Dazu ist zusätzlich eine offene Diskussion über den Standort und das Betriebskonzept vonnöten.

Alles ist neu – Ohne Garantie

Erhöhte Folgekosten beim Bau können nicht ausgeschlossen werden. Ebenso nicht beim Betrieb des neuen Kulturhauses, denn dazu es gibt keine Referenzzahlen. Alles ist neu. Erhöhte Betriebskosten wären dann ein Erbe, das erhalten bliebe, während der ganzen Lebensdauer des Gebäudes. Die geschenkten 80 Millionen Franken Startkapital könnten sich, unter Annahme dieser Voraussetzung, als äusserst teures Geschenk erweisen.

Dieses Risiko können wir als Gemeinwesen dann eingehen, wenn wir von der Idee enthusiastisch begeistert sind – wenn wir wissen, weshalb wir es tun – und nur dann.

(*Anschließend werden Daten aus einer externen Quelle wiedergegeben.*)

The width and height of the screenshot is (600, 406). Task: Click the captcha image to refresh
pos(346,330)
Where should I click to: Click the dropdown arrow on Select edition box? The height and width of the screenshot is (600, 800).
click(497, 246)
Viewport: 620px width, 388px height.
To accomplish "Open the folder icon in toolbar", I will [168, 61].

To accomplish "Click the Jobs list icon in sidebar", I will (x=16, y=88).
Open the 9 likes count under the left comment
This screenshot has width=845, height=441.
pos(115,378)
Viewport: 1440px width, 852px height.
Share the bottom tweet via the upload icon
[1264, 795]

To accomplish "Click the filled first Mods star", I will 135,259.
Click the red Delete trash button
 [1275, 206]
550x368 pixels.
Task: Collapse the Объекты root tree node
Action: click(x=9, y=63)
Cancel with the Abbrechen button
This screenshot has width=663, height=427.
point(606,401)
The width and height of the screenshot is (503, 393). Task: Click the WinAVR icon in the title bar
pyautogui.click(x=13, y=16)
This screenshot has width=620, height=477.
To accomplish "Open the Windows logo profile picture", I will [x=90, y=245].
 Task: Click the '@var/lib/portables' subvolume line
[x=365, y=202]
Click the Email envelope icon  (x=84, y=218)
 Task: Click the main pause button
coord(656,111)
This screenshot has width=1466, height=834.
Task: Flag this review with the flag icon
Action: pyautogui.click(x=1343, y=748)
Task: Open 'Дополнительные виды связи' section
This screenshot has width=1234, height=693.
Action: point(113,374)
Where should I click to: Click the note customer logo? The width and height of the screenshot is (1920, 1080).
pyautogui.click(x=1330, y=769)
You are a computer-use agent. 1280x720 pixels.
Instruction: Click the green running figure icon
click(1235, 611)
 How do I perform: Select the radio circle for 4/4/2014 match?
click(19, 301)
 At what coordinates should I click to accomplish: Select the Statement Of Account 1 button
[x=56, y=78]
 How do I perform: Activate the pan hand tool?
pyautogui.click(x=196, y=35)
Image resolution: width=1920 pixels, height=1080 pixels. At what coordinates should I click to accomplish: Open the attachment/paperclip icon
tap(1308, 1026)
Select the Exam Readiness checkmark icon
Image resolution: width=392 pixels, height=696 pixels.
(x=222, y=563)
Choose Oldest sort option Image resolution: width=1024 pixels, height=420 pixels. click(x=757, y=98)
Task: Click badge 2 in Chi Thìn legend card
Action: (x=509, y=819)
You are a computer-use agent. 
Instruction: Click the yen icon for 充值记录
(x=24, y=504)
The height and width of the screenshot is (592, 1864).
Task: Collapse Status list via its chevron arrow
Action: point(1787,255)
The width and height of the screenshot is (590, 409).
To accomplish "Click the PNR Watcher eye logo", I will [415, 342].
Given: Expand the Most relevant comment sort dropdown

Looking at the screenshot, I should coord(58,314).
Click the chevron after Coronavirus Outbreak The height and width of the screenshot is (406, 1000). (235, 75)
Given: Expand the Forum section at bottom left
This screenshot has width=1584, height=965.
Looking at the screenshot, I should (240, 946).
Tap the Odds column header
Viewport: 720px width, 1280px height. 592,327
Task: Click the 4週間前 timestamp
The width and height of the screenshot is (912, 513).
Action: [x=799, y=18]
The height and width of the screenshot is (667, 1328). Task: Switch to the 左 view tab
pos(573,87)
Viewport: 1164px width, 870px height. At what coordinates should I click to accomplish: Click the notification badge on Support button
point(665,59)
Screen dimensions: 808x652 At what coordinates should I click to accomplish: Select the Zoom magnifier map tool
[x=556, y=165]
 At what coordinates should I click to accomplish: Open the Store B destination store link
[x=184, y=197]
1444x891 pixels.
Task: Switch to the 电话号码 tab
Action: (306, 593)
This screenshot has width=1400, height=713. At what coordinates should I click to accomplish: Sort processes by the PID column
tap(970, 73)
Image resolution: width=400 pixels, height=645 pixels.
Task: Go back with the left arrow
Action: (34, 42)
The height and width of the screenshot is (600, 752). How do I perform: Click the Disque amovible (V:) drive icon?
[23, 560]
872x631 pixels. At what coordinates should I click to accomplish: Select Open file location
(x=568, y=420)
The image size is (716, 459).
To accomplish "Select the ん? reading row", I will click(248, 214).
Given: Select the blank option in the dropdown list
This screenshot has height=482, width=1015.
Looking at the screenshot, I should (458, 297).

Es gibt kräftige ökonomische Argumente für den Neubau. Es entstehen ja, zusätzlich zum erhofften kulturellen Mehrwert, nicht nur einfach Kosten. Ein solches Haus generiert eine nicht zu unterschätzende Wertschöpfung für die Stadt. Vom Bau dieses Kulturhauses wird das lokale Gewerbe, das Gastgewerbe und die Hotellerie langfristig profitieren. Auch erhöhte Steuer- und Billettsteuereinnahmen bis hin zu mehr Parkplatzgebühren werden die Folge sein.

Das Wunder KKL wird, so denke ich, nur durch eine einfach zu kommunizierende Vision im neuen Musiktheaterhaus duplizierbar sein.